However, the embodiments are not limited thereto and the second
duct outlet hole 822 may be in communication in any region of the
tub body rear surface 212.
When the second duct outlet hole 822 is in communication with the
tub body circumferential surface 213, the communication area may be
a lower region of the tub body circumferential surface 213 or a
rear region of the tub body circumferential surface (closer to the
tub body rear surface 212). However, the embodiments of the present
disclosure are not limited thereto and the second duct outlet hole
822 may be in communication with any region of the tub body
circumferential surface 213. As mentioned above, the installation
positions of the first duct inlet hole 811, the first duct outlet
hole 812, the second duct inlet hole 821 and the second duct outlet
hole 822 may be changeable.
The first duct 81 may be in communication with a position which is
higher than the shaft of the drum and the second duct 82 may be in
communication with a position which is lower than the shaft of the
drum. Such a structure may allow the air sucked into the second
duct 82 to flow into the first duct 81 after flowing into the drum
diagonally. The air may flow diagonally in the drum so as to
enlarge the contact area between the air and the laundry.
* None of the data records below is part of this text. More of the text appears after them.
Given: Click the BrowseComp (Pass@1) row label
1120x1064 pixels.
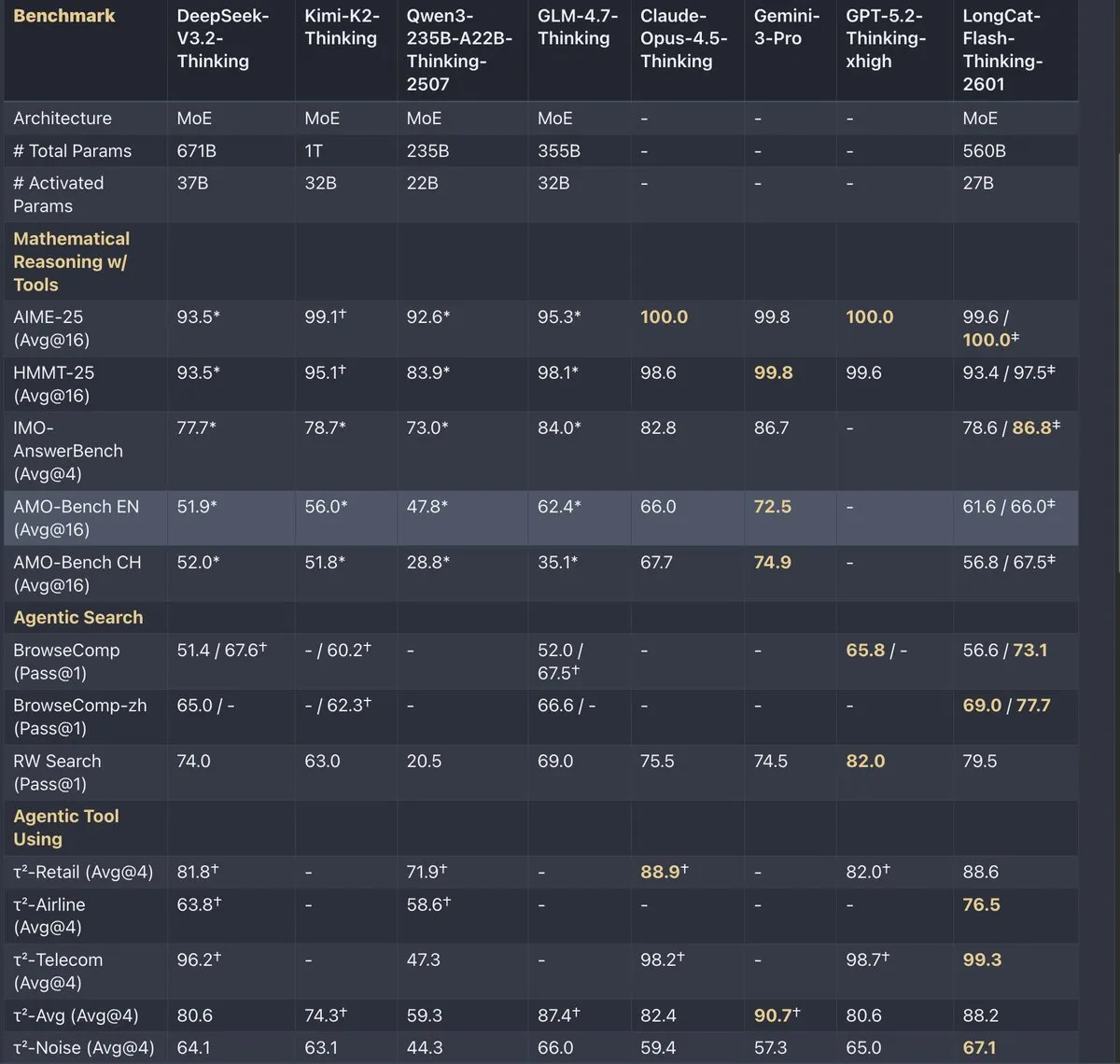Looking at the screenshot, I should 66,661.
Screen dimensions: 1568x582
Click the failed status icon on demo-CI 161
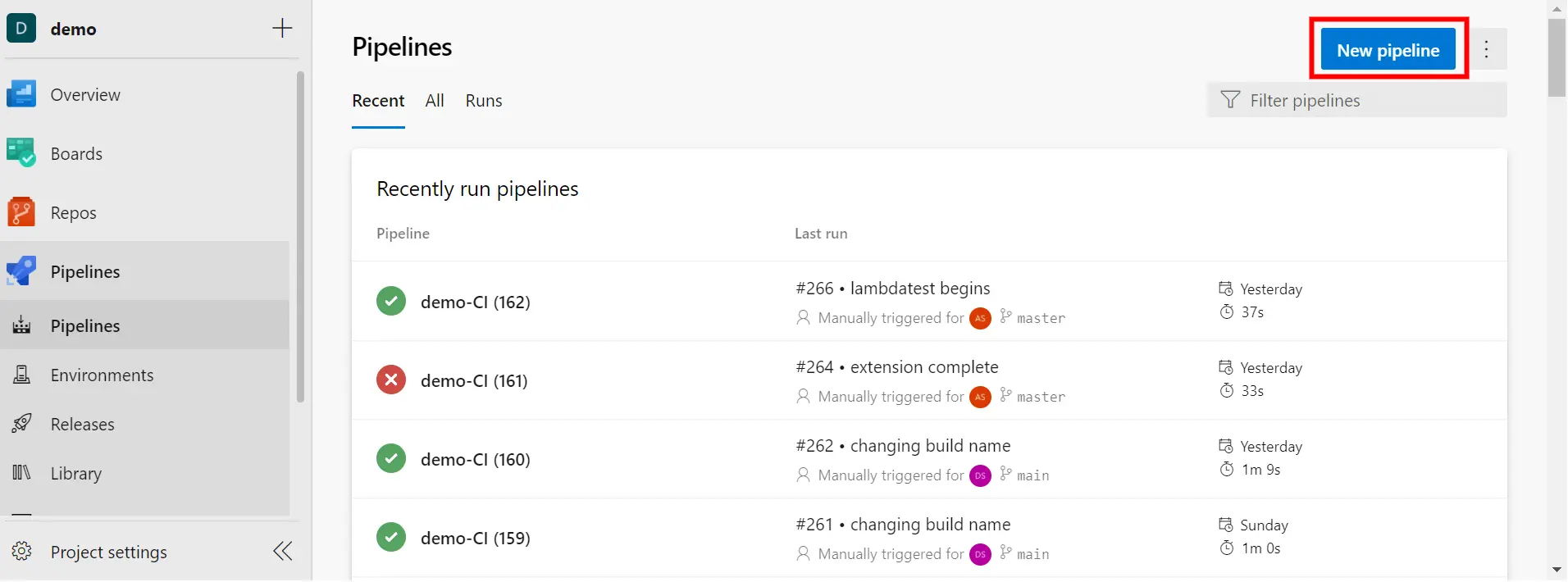pos(391,379)
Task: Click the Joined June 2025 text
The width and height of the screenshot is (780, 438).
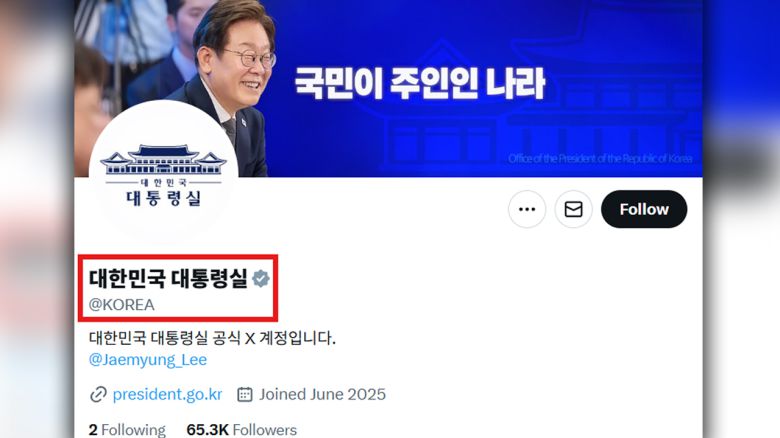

The air sucked into the second duct 82 may be supplied to the gap
between the tub 20 and the drum. However, embodiments are not
limited thereto and the second duct 82 may be provided to supply
air to the drum directly. In one embodiment, the first duct inlet
hole 811 and the second duct outlet hole 822 may be arranged to
allow air to flow diagonally inside the tub 20 so as to maximize
the washing and drying efficiency.
The first duct inlet hole 811 may be in communication with an upper
region of the circumferential surface 221 of the tub opening. When
air is drawn into the first duct inlet hole 811, the air may be
directly sucked via the drum opening 32. When air is exhausted, the
air may be directly drawn into the drum 30 via the drum opening 32.
In other words, air may be drawn or exhausted via the tub opening
22 and the drum opening 22 without obstacles so that air can have
freedom of flow.
The second duct outlet hole 822 may be in communication with a
lower region of the tub body rear surface 212. In other words, the
installation positions of the first duct inlet hole 811 and the
second duct outlet hole 822 may allow air to flow diagonally in the
tub 20 to allow air to contact with the laundry as much as
possible.
Examples for forming the diagonal air flow movement may be diverse.
The first duct inlet hole 811 may be in communication with an upper
region of the circumferential surface 221 of the tub opening. The
second duct outlet hole 822 may be in communication with the
circumferential surface 213 of the tub body and arranged at a lower
rear region of the tub body circumferential surface 213.
The first duct inlet hole 811 may be in communication with the
circumferential surface 213 of the tub body and arranged at an
upper front region of the circumferential surface 213 of the tub
body (closer to the front surface 211 of the tub body). The second
duct outlet hole 822 may be in communication with the
circumferential surface 213 of the tub body and arranged at a lower
rear region of the circumferential surface 213 of the tub body
(closer to the rear surface 212 of the tub body).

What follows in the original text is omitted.